▶ **TEXTE EXTRAIT**:

:::

Peut-être que ce fut alors la disponibilité de l’Œuvre nationale de secours Grande-Duchesse Charlotte de cofinancer de projet, la promesse du gouvernement Bettel/Schneider/Braz de « prendr[e] sa responsabilité envers le Musée national de la Résistance » comme il l’annonce dans son accord de coalition de 2013, ou la volonté de la ministre de la Culture de l’époque, Maggy Nagel (DP), de faire avancer ce dossier (« c’est Maggy Nagel qui a débloqué les choses », de cela Frank Schroeder est certain). En tout cas, en 2013, les trois parties, Ville, État et Œuvre trouvent un accord sur le financement : La Ville, propriétaire du bâtiment central, plus d’un immeuble nouvellement acquis, au 136 rue de l’Alzette et qui pourra être ajouté au musée, verse ses immeubles, dont la valeur est estimée à trois millions d’euros, plus 1,5 million en liquide. L’État verse l’équivalent, soit 4,5 millions d’euros. Le conseil de gouvernement a définitivement adopté cet investissement lors de sa réunion du 22 mars de cette année, la Ville d’Esch le 10 mars. Et l’Œuvre apporte, elle, 2,5 millions d’euros. En tout, les travaux de rénovation et d’agrandissement coûteront 8,6 millions d’euros.
Après cet accord de principe fut donc lancé un concours restreint de muséographes, qui avaient entière liberté pour concevoir un nouveau parcours, y compris des modifications dans le structure du bâtiment. Nathalie Jacoby pourtant ne voulait rien savoir d’une transformation du bâtiment. Car ses colonnades, sa cour intérieure dans laquelle ont lieu les cérémonies de souvenir pour les victimes de la guerre, son architecture très marquée par son époque sont autant d’éléments qui constituent justement son identité. Au lieu de détruire, elle veut même rétablir certains éléments, comme ces écrans à claustra qui flanquèrent le bâtiment central et le relièrent aux deux ailes latérales. C’est là, du côté gauche, qu’elle installera l’entrée.

:::

▶ **SECTION DONNÉES**:
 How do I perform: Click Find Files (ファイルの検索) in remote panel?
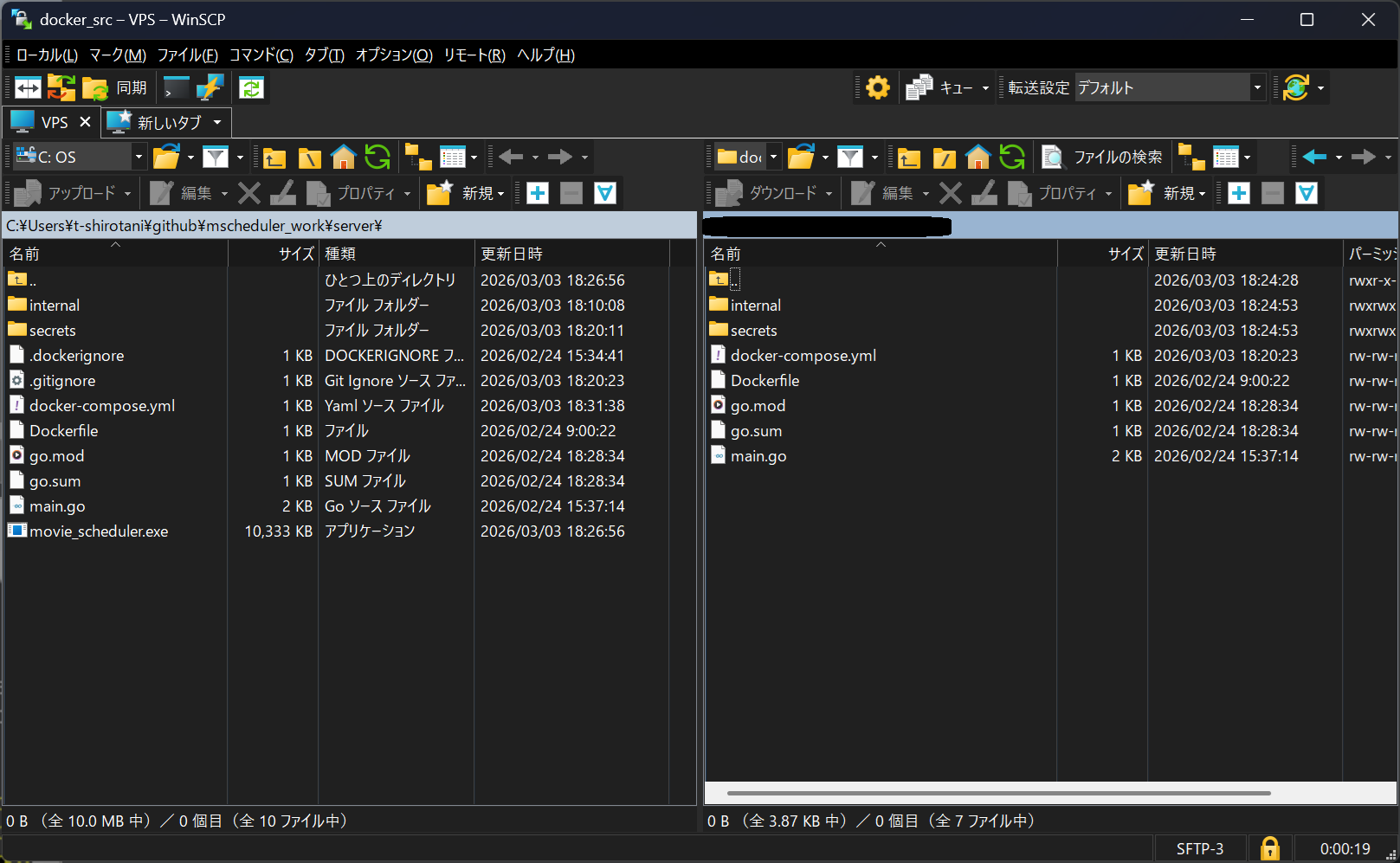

:::

▶ **CONSIGNE DONNÉE 1**: Indiquez si chacune des affirmations suivantes concorde avec le texte extrait : (a) l’État verse 4,5 millions d’euros ; (b) l’Œuvre apporte 3 millions d’euros ; (c) Nathalie Jacoby souhaite transformer le bâtiment. Répondez par oui ou non et citez les mots du texte qui tranchent.
▶ **CONSIGNE DONNÉE 2**: Transcrivez fidèlement le passage du texte extrait qui commence aux mots « Après cet accord » et s’arrête après les mots « qu’elle installera l’entrée. ».

▶ **SOLUTION 1**:
(a) Oui : « L’État verse l’équivalent, soit 4,5 millions d’euros. »
(b) Non : « Et l’Œuvre apporte, elle, 2,5 millions d’euros. »
(c) Non : « Nathalie Jacoby pourtant ne voulait rien savoir d’une transformation du bâtiment. »

▶ **SOLUTION 2**:
Après cet accord de principe fut donc lancé un concours restreint de muséographes, qui avaient entière liberté pour concevoir un nouveau parcours, y compris des modifications dans le structure du bâtiment. Nathalie Jacoby pourtant ne voulait rien savoir d’une transformation du bâtiment. Car ses colonnades, sa cour intérieure dans laquelle ont lieu les cérémonies de souvenir pour les victimes de la guerre, son architecture très marquée par son époque sont autant d’éléments qui constituent justement son identité. Au lieu de détruire, elle veut même rétablir certains éléments, comme ces écrans à claustra qui flanquèrent le bâtiment central et le relièrent aux deux ailes latérales. C’est là, du côté gauche, qu’elle installera l’entrée.